--- EXERCISE MATERIAL Enclosed Below ---

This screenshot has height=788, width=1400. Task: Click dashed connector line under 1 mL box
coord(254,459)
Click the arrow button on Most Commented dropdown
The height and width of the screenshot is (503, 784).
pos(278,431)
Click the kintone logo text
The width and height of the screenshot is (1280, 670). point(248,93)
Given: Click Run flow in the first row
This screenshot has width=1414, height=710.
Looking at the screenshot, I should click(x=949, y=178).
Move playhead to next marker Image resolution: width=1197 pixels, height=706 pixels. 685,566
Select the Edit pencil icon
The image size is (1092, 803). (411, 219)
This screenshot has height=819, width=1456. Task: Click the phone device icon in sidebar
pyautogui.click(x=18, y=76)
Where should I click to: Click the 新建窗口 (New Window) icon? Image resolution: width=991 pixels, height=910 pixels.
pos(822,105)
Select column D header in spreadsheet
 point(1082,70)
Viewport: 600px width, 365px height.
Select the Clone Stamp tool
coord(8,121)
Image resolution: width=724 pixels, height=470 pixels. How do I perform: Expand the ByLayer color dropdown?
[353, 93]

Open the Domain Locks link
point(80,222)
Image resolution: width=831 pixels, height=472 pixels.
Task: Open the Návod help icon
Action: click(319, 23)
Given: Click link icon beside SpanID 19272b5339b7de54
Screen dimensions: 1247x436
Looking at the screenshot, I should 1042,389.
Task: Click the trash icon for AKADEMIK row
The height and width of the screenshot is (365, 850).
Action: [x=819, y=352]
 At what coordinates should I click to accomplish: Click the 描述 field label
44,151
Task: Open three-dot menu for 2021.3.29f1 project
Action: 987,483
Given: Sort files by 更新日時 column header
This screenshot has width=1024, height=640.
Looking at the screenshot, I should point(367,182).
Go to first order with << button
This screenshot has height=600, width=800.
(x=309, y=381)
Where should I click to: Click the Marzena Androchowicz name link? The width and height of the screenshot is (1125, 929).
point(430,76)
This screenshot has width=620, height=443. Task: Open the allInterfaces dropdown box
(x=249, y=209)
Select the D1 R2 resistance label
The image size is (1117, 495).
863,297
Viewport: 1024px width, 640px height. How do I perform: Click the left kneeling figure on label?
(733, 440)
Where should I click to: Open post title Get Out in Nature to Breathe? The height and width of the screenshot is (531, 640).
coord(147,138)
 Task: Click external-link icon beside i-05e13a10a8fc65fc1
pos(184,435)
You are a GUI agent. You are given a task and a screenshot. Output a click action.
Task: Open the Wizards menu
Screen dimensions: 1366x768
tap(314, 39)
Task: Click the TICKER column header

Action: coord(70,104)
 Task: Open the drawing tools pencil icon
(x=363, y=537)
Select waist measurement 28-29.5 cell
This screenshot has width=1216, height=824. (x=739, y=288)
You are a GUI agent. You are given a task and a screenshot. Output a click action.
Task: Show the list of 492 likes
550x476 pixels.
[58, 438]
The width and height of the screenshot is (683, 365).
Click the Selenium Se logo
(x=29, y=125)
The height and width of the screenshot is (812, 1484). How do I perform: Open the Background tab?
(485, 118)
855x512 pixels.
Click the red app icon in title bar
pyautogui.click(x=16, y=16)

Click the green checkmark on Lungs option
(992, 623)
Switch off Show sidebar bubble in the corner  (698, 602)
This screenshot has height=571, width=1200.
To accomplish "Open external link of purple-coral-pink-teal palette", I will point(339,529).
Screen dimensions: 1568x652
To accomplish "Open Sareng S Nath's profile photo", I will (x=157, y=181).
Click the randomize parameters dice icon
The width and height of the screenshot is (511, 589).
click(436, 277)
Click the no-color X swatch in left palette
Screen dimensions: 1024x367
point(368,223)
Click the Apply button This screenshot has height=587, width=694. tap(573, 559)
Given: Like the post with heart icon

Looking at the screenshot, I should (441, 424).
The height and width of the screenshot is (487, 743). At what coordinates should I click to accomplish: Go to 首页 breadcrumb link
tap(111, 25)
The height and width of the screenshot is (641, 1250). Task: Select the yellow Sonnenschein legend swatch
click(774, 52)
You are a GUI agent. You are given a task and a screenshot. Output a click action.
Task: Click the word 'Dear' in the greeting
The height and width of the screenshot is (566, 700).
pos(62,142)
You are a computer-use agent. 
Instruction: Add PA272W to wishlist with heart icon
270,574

--- End of Enclosed EXERCISE MATERIAL ---

— WORK REQUIRED —
Restate the records word for word, keeping every line.

— EXPECTED ANSWER —
This screenshot has height=788, width=1400. Task: Click dashed connector line under 1 mL box
coord(254,459)
Click the arrow button on Most Commented dropdown
The height and width of the screenshot is (503, 784).
pos(278,431)
Click the kintone logo text
The width and height of the screenshot is (1280, 670). point(248,93)
Given: Click Run flow in the first row
This screenshot has width=1414, height=710.
Looking at the screenshot, I should click(x=949, y=178).
Move playhead to next marker Image resolution: width=1197 pixels, height=706 pixels. 685,566
Select the Edit pencil icon
The image size is (1092, 803). (411, 219)
This screenshot has height=819, width=1456. Task: Click the phone device icon in sidebar
pyautogui.click(x=18, y=76)
Where should I click to: Click the 新建窗口 (New Window) icon? Image resolution: width=991 pixels, height=910 pixels.
pos(822,105)
Select column D header in spreadsheet
 point(1082,70)
Viewport: 600px width, 365px height.
Select the Clone Stamp tool
coord(8,121)
Image resolution: width=724 pixels, height=470 pixels. How do I perform: Expand the ByLayer color dropdown?
[353, 93]

Open the Domain Locks link
point(80,222)
Image resolution: width=831 pixels, height=472 pixels.
Task: Open the Návod help icon
Action: click(319, 23)
Given: Click link icon beside SpanID 19272b5339b7de54
Screen dimensions: 1247x436
Looking at the screenshot, I should 1042,389.
Task: Click the trash icon for AKADEMIK row
The height and width of the screenshot is (365, 850).
Action: [x=819, y=352]
 At what coordinates should I click to accomplish: Click the 描述 field label
44,151
Task: Open three-dot menu for 2021.3.29f1 project
Action: 987,483
Given: Sort files by 更新日時 column header
This screenshot has width=1024, height=640.
Looking at the screenshot, I should point(367,182).
Go to first order with << button
This screenshot has height=600, width=800.
(x=309, y=381)
Where should I click to: Click the Marzena Androchowicz name link? The width and height of the screenshot is (1125, 929).
point(430,76)
This screenshot has width=620, height=443. Task: Open the allInterfaces dropdown box
(x=249, y=209)
Select the D1 R2 resistance label
The image size is (1117, 495).
863,297
Viewport: 1024px width, 640px height. How do I perform: Click the left kneeling figure on label?
(733, 440)
Where should I click to: Open post title Get Out in Nature to Breathe? The height and width of the screenshot is (531, 640).
coord(147,138)
 Task: Click external-link icon beside i-05e13a10a8fc65fc1
pos(184,435)
You are a GUI agent. You are given a task and a screenshot. Output a click action.
Task: Open the Wizards menu
Screen dimensions: 1366x768
tap(314, 39)
Task: Click the TICKER column header

Action: coord(70,104)
 Task: Open the drawing tools pencil icon
(x=363, y=537)
Select waist measurement 28-29.5 cell
This screenshot has width=1216, height=824. (x=739, y=288)
You are a GUI agent. You are given a task and a screenshot. Output a click action.
Task: Show the list of 492 likes
550x476 pixels.
[58, 438]
The width and height of the screenshot is (683, 365).
Click the Selenium Se logo
(x=29, y=125)
The height and width of the screenshot is (812, 1484). How do I perform: Open the Background tab?
(485, 118)
855x512 pixels.
Click the red app icon in title bar
pyautogui.click(x=16, y=16)

Click the green checkmark on Lungs option
(992, 623)
Switch off Show sidebar bubble in the corner  (698, 602)
This screenshot has height=571, width=1200.
To accomplish "Open external link of purple-coral-pink-teal palette", I will point(339,529).
Screen dimensions: 1568x652
To accomplish "Open Sareng S Nath's profile photo", I will (x=157, y=181).
Click the randomize parameters dice icon
The width and height of the screenshot is (511, 589).
click(436, 277)
Click the no-color X swatch in left palette
Screen dimensions: 1024x367
point(368,223)
Click the Apply button This screenshot has height=587, width=694. tap(573, 559)
Given: Like the post with heart icon

Looking at the screenshot, I should (441, 424).
The height and width of the screenshot is (487, 743). At what coordinates should I click to accomplish: Go to 首页 breadcrumb link
tap(111, 25)
The height and width of the screenshot is (641, 1250). Task: Select the yellow Sonnenschein legend swatch
click(774, 52)
You are a GUI agent. You are given a task and a screenshot. Output a click action.
Task: Click the word 'Dear' in the greeting
The height and width of the screenshot is (566, 700).
pos(62,142)
You are a computer-use agent. 
Instruction: Add PA272W to wishlist with heart icon
270,574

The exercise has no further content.